Generalnie tak możesz robić dla aplikacji w których chcesz/musisz mieć wsparcie dla kde.Ja zamiast kadu kożystam pod gnomem z pidgina  :Wink: 

Co do march to z tego co znalazłem w necie to powinno być athlon-xp, ale nie jestem pewien.

Kernel:

Zmień w gałęzi enable the block layer io-scheduler na cfq. W gałęzi procesor type and fatures wyłącz smp bo to chyba procesor jednordzeniowy, Zmień preemtion model na low latency desktop. Zmień timer frequency na 1000Hz.

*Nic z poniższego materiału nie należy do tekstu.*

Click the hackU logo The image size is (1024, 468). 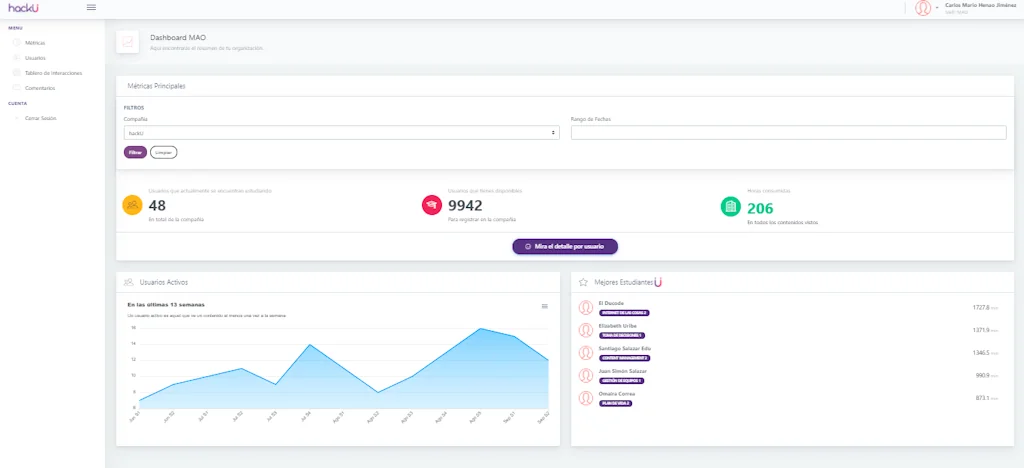click(x=24, y=7)
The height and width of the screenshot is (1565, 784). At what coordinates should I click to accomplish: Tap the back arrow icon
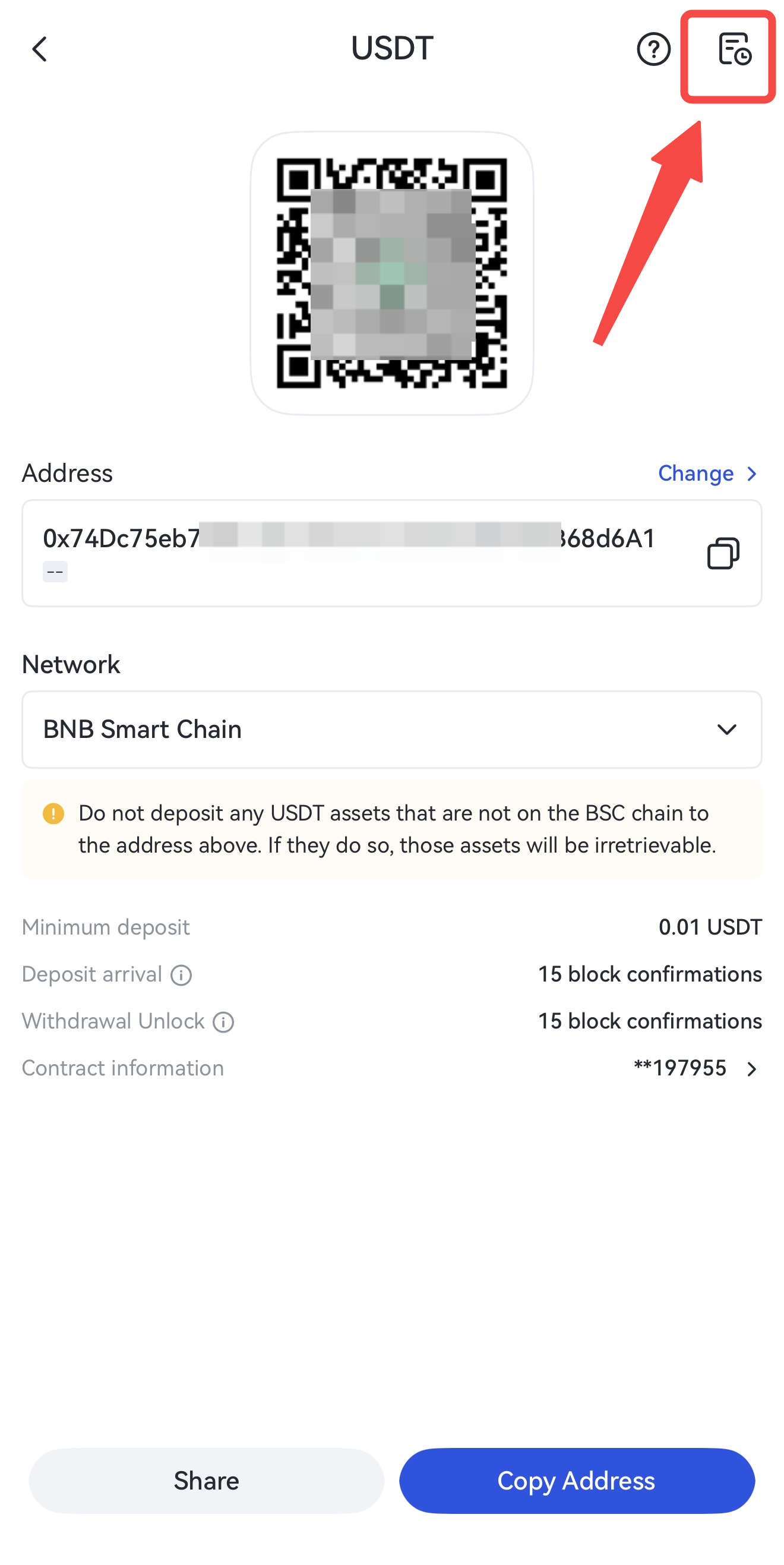39,49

Wywal sterowniki których nie potrzebujesz, no i z tego co widzę to procek AMD to po zo Ci rzeczy odpowiedzialne za intela. I co najważniejsze w menuconfig masz coś takiego jak help po wybraniu danej opcji wybież help to dowiesz sie do czego to służy.

Edit.

Zajrzyj tu i poczytaj o optymalizacji kernela.

http://forum.idg.pl/linux-kernel-tipstricks-zacheta-zabawy-t167399.html

----------

## lsdudi

Dodaj do flag

USE="mmx mmxext 3dnow 3dnowext sse sse2"

z tym timer frequency na 1000Hz to lekka przesada, mozesz mieć problemy z tym, polecam 250Hz 

Poprawka 300Hz

----------

## ryba84

 *lsdudi wrote:*   

> Dodaj do flag
> 
> USE="mmx mmxext 3dnow 3dnowext sse sse2"
> 
> z tym timer frequency na 1000Hz to lekka przesada, mozesz mieć problemy z tym, polecam 250Hz

 

Jeśli to ma być desktop to nie widzę powodu by nie dać 1000Hz. U mnie działa tak kilka lat i nie było nigdy żadnego problemu. No chyba, że to laptop to lepiej mniej bo inaczej żre baterię aż miło.

----------

## lsdudi

 *ryba84 wrote:*   

> 
> 
> Jeśli to ma być desktop to nie widzę powodu by nie dać 1000Hz. U mnie działa tak kilka lat i nie było nigdy żadnego problemu.

 

moze być problem (np z wirtualizacja i jakością multimediów)

to jest tylko element moznika 

1000Hz*number_of_cpu * cpu_speed in Hz

okresla to ile następuje zmian kontekstu w czasie 1s a posiadanie zbyt wysokich warości wcale nie jest zbyt dobre

----------

## ryba84

Zrobię małego offtopa. Poszukałem w google o problemach z timerem na 1000Hz i rzeczywiście mogą być problemy z audio jeśli użyte są kiepskiej jakości elementy. U mnie to nie występuje.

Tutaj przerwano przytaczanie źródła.